I agree that something has to be done about the C'tan if they are to stay in normal games. Having an unstoppable god stomping around the battlefield just ruins the game balance for me, especially in small games. IC's shouldn't be so powerful that even elite troops have no chance of touching them.


----------



## Arkaos (Nov 27, 2008)

ShadowMatt said:


> I agree that something has to be done about the C'tan if they are to stay in normal games. Having an unstoppable god stomping around the battlefield just ruins the game balance for me, especially in small games. IC's shouldn't be so powerful that even elite troops have no chance of touching them.


i disagree, a big squad of termies can lay the smackdown on a ctan without too much difficulty, or a unit of 20 CSM with a power fist and two meltas (which is about the same points). also i heard something about +1 T to all units


----------



## darklove (May 7, 2008)

ShadowMatt said:


> I agree that something has to be done about the C'tan if they are to stay in normal games. Having an unstoppable god stomping around the battlefield just ruins the game balance for me, especially in small games.

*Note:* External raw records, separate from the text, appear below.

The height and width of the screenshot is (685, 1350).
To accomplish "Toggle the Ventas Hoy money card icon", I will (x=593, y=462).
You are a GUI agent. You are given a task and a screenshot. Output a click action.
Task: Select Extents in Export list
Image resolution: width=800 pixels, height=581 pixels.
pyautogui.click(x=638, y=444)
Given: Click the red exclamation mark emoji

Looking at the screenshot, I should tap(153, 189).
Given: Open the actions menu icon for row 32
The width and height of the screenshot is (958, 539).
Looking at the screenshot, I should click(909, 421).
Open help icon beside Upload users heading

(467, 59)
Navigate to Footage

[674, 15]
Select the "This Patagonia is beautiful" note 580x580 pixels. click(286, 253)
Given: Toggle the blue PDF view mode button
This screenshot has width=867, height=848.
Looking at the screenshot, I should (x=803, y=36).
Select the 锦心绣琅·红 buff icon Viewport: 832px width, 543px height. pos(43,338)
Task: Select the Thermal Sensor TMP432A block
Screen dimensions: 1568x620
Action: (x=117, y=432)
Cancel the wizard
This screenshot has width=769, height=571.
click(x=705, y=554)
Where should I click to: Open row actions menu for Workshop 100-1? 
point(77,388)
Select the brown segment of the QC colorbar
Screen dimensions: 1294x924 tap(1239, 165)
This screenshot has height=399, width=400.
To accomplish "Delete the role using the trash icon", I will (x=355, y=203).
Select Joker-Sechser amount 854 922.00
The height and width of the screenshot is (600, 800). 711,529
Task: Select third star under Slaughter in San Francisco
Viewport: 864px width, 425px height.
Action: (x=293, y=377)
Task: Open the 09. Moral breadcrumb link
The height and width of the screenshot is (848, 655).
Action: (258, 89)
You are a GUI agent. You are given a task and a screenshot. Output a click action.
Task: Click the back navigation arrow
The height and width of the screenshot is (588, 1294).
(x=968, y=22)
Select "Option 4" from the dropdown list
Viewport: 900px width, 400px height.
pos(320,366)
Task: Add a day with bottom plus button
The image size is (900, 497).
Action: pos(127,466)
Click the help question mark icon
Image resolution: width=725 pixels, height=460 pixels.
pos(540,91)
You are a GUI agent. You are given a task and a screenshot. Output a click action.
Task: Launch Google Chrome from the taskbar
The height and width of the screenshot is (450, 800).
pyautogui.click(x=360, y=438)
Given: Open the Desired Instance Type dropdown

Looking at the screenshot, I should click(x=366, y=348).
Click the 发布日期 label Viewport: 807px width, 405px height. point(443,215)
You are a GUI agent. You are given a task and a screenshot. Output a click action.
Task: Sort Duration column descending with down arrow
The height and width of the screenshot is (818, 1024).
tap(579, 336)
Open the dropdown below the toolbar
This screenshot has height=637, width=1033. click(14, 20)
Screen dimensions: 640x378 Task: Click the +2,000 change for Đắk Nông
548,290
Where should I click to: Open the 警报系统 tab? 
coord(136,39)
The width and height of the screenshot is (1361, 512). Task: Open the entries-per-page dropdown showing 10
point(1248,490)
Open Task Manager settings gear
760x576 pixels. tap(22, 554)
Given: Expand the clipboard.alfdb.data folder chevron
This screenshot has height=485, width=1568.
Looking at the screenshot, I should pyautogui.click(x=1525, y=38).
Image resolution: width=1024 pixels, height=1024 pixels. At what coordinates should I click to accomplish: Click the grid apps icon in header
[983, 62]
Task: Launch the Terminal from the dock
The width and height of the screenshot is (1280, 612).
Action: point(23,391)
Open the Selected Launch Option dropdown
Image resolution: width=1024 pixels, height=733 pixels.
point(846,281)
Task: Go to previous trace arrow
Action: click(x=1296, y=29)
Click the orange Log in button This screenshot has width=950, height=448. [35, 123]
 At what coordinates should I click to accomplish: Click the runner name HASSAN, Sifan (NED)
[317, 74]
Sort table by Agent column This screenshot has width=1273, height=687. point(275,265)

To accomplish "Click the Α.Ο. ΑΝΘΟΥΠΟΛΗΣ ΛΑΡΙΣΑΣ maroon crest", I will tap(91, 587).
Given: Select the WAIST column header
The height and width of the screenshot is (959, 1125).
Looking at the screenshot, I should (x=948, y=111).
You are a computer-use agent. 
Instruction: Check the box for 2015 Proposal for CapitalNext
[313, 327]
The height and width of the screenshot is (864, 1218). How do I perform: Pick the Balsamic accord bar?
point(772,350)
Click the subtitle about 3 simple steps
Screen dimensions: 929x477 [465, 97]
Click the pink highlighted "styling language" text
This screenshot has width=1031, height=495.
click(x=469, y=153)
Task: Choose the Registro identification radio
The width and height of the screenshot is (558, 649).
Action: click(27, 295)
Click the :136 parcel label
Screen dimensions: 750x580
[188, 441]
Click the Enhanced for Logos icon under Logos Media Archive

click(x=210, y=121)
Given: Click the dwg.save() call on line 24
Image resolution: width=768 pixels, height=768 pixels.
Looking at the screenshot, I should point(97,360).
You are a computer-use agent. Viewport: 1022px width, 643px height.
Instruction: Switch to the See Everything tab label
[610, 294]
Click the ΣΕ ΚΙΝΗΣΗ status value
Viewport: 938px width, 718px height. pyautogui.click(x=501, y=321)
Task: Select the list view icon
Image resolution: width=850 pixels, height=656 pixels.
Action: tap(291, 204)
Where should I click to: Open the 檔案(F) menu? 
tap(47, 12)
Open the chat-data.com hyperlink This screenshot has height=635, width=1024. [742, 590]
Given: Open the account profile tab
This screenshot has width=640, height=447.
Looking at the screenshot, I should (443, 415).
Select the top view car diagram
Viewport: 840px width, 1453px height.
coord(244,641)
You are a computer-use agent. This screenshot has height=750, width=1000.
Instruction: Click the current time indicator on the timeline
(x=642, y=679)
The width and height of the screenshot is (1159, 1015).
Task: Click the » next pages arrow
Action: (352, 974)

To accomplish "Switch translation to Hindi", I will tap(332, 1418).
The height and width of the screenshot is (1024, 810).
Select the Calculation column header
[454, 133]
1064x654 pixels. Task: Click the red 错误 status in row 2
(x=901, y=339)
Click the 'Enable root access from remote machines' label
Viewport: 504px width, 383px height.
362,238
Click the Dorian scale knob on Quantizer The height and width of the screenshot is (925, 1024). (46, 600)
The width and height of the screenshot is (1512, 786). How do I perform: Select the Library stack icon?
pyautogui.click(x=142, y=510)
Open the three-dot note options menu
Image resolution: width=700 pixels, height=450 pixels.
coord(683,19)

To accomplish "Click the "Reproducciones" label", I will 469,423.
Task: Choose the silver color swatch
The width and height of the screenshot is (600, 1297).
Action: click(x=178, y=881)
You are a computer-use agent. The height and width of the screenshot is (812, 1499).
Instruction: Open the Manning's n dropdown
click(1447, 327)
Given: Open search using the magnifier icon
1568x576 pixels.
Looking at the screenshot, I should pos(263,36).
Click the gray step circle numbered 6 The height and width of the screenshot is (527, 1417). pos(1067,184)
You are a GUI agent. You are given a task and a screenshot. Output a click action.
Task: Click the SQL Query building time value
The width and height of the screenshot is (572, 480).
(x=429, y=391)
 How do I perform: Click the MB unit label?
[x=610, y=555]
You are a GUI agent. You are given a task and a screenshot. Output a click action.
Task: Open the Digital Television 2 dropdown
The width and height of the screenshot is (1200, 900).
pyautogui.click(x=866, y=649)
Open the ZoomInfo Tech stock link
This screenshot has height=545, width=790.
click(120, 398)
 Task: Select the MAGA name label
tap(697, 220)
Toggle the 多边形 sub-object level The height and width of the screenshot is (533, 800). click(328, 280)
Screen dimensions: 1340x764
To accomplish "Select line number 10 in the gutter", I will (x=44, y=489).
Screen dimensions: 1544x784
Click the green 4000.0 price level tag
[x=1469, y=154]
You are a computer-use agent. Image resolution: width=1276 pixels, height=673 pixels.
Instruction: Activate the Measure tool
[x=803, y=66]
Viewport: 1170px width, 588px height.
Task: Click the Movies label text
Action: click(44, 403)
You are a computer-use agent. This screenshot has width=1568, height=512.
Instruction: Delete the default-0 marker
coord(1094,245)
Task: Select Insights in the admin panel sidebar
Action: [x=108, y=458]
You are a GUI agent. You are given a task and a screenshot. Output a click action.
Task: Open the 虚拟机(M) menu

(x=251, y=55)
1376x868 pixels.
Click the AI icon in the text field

IC's shouldn't be so powerful that even elite troops have no chance of touching them.


It's an MC not an IC. Elites are as affective vs a C'tan as they are vs a Venerable Dreadnought, but nobody complains about *them*. And the Dread is cheaper!

Plasma, rockets, las cannons, snipers, force weapons, heavy bolters, assault cannons and *many *other things are able to hurt the C'tan: so stop bitching and start working on a strategy. 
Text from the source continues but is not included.